Главы, в которых рассказывается история похороненной заживо по местному обычаю Жданы из Медведкова, бывшей княгини и вдовы тверского князя Игоря, задранного медведем во время охоты
Ждана стояла согнувшись у пологого берега и умывала лицо свое густой и теплой водой, отталкивая ладонями кишащих слепых рыб, и обернулась за мгновение до встречи.
Внешнему взгляду человеков была видима и доступна лишь грязная оборванная юродивая из самого дальнего московского погоста, что ужо получит имя Медведково, – которую, как волна щепку, подхватив, пригнал сюда человеческий ужас перед ордой огня, и равнодушие Жданы к этой далекой, забытой, человеческой жизни с ее детским страхом перед смертью, потерей крова, близких и в которой для Жданы уже более года не было человеческого смысла.
С тех самых пор, когда медовый месяц пятнадцатилетней Жданы, дочери ростовского князя Болеслава, отданной за тверского князя Игоря, закончился мертвым домом, в который она была заключена после смерти Игоря 24 марта 999 года, павшего от лап и зубов младшего брата Деда, кого в день пробуждающегося медведя подняли из берлоги смерды Игоря.
Сломав, скрутив, смяв, медведь опрокинул Игоря и навалился на него и не отпустил, проколот рогатиной и мечами Игоревых смердов, даже потом, когда испустил дух.
И имел Игорь четырех жен: Некрасу, Неждану, Неулыбу, и младшая из них, Ждана, была любима им более, чем другие, и каждый день их медового месяца был для него как Божественный день, и каждая ночь – как Божественная ночь.

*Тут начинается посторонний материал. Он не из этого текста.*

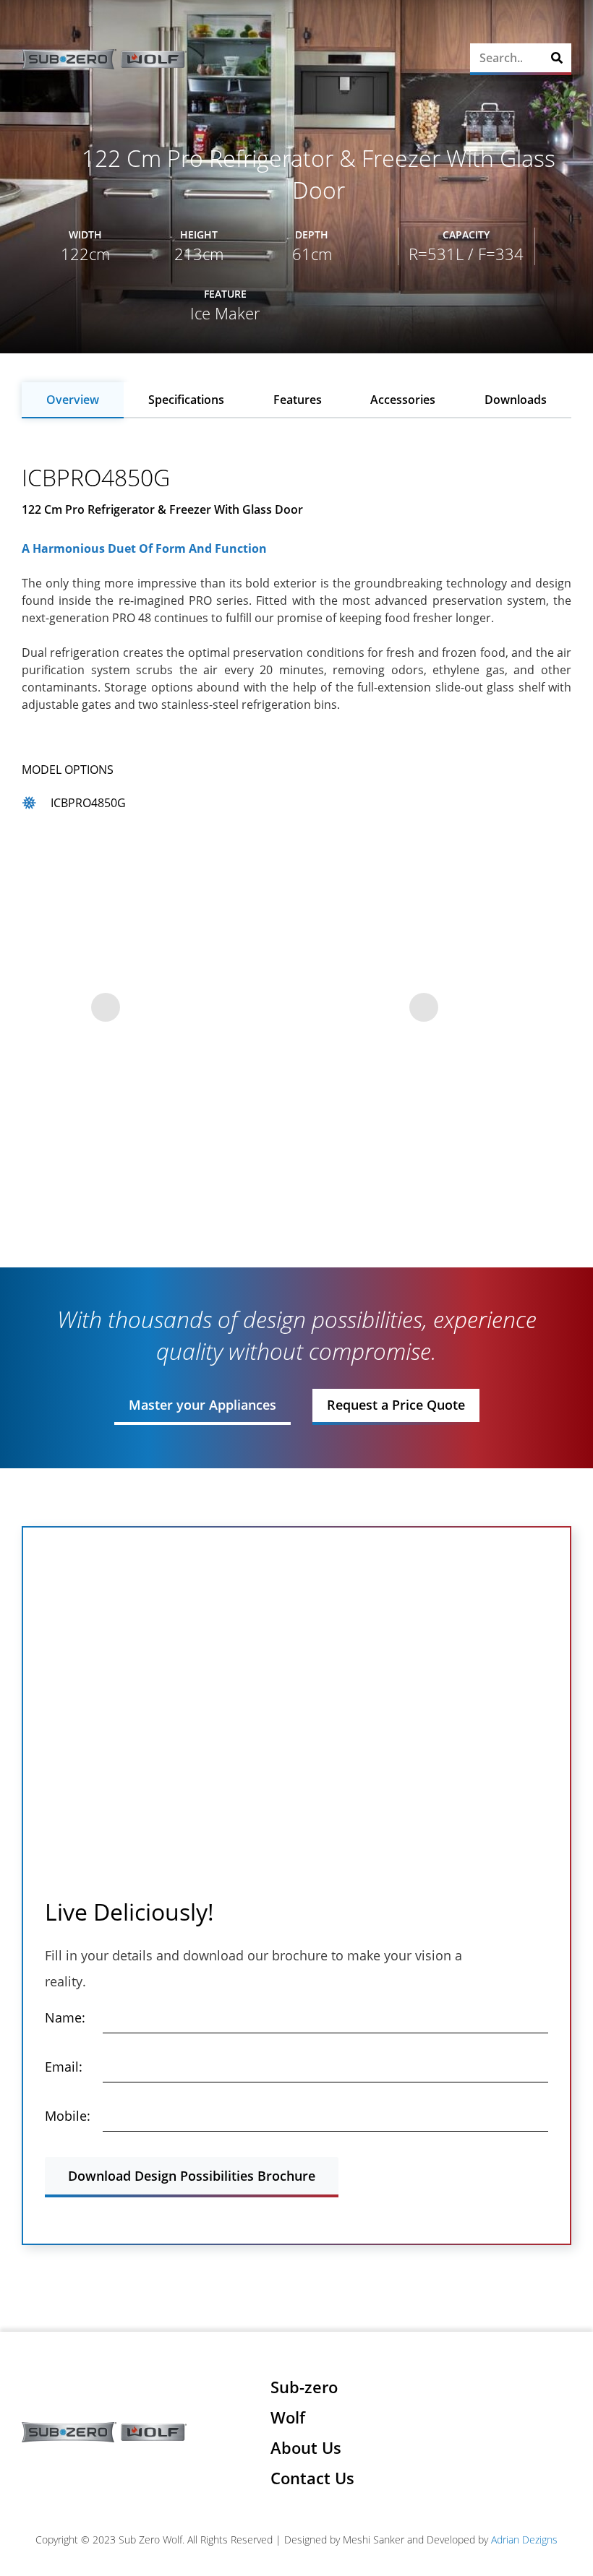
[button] (452, 60)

И был Игорь кривич, и хоронили его, как и отца, и деда, долго, обстоятельно и заботливо. В дом, сложенный из бревен, – каждая сторона – своего дерева: с севера – береза, с юга – дуб, с востока – сосна и с запада – ясень, – вырыв сначала в земле огромную яму, и земля была сыра, холодна и ломка, а глубже – влажна и глиниста.
И прежде чем закрыть дом бревенчатой крышей из дерева осины и потом засыпать до холма землей, поставили внутрь посреди дома стол дубовый, который был по семи метров с каждой стороны, солнечным узором украшенный, вокруг стола – лавку кольцом, чтобы нечистый дух к столу доступа не имел, как Вий к Хоме, вдоль лавки – узор-оберег, чтобы мертвые от живых отделены были, на стол поставили семь ковшов вина, как звезд в ковше Большой Матери-Медведицы, прабабки нашего Емели, что попала на небо, спасаясь от пожара.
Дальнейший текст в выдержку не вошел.